Perhaps it was naïve of me, but one of the things that has surprised me about this blog is that it seems to have landed me in generally eastern or Orthodox Christian circles, if I am to judge by the people who link to it. In fact I was quite taken aback, and regarded it as rather a joke, when it got nominated for the Eastern Christian blog awards earlier in the year. When I mentioned this to my abbess a while back she responded by saying: “Well you are reading Zizioulas and Louth, that probably accounts for it.” That’s true of course, but, as I pointed out, Father Louth was still an Anglican when he wrote Discerning the Mystery, and, well, Zizioulas is hardly unknown in western theological circles  (although I do sometimes wonder how seriously his arguments are really taken). Perhaps a more fundamental reason for the convergence is that as a monastic following the Rule of Saint Benedict, I find my roots and the sources that I am most interested in interacting with in the era in which East and West still shared a common tradition. (I’ll bracket the question of where the Cistercians fit into this for now).

But the question of how western Christians interact with eastern Christianity is one that it is worth reflecting on and which has been going through my mind for some years now. There is, at least in some parts of the world, a considerable interest in both “Eastern Christianity” and “Orthodoxy” (the two often being used interchangeably although such an identification is indeed problematic) in a way that is quite superficial and reduces it to being simply one more product in the religious marketplace which we can appropriate selectively and synchretistically, hence the popularity of icons, Byzantine chant and other “eastern” paraphernalia.

While it is understandable that western Christians, traumatised by the sorry state of much western liturgy and Church life, should look to the East for resources, there are clearly dangers involved in this that can lead to rather contradictory situations.

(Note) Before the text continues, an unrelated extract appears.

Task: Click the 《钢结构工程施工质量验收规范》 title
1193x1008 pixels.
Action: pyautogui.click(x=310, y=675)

For example, a friend of mine once lived in an Eastern Catholic community (made up entirely of westerners) and he commented that when they celebrated the Byzantine liturgy they did so with great reverence and care, but that when they – occasionally – celebrated a Latin-rite Mass they did so in a slap-dash manner with crumbs all over the table, which made him think that their Byzantine celebrations were more play-acting than anything else. If the Eucharistic sacrifice should be treated with the utmost reverence in an “eastern” liturgy, then surely the same should apply in a “western” liturgy. Another, slightly different example, is that of certain new monastic communities which have incorporated large parts of the Byzantine liturgy and Slavonic chant into their liturgical life, but whose prayer life remains centred around adoration of the Blessed Sacrament. They seem to have incorporated the trappings of the East without probing the underlying liturgical theology involved.

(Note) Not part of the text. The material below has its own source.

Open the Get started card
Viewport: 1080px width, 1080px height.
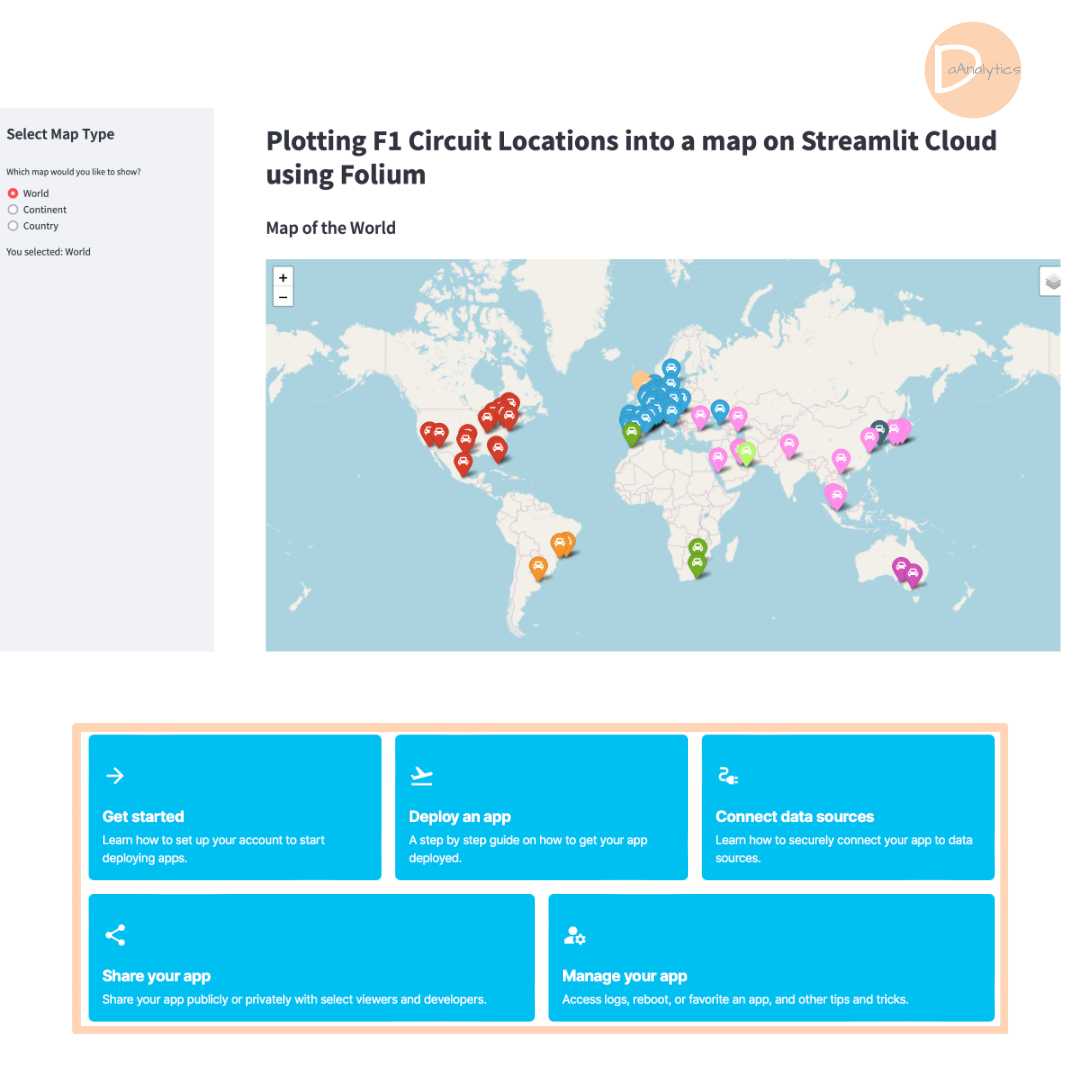tap(234, 807)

Don’t misunderstand me: I’m not suggesting that western Christians shouldn’t learn from the East, and I have certainly had more than my fair share of doing so. But negotiating this process is not always easy and we should avoid appropriating aspects of a tradition in such a way that they lose their voice as part of a broader theological and liturgical tradition, isolating the part from the whole and from the underlying meaning that it conveys. Moreover, it does not make much sense wanting to appropriate eastern traditions into western Church life if we have rejected or neglected the core beliefs, rites and symbols that both East and West share.  Thus instead of being too quick to introduce icons into western liturgy, it might more appropriate to first revisit how we relate to the fundamental liturgical symbolism that is common to both East and West.

I suppose what I’m trying to say is that learning from the East should go deeper than simply the trappings, to the deeper levels of life that are embodied in the tradition. And, even more fundamentally, this should not be about “East” or “West” (or anywhere else) but about seeking to encounter the Christian tradition that is common to both, about seeking to understand how we have departed from this tradition, and allowing ourselves – more fundamentally yet – to be evangelised by it.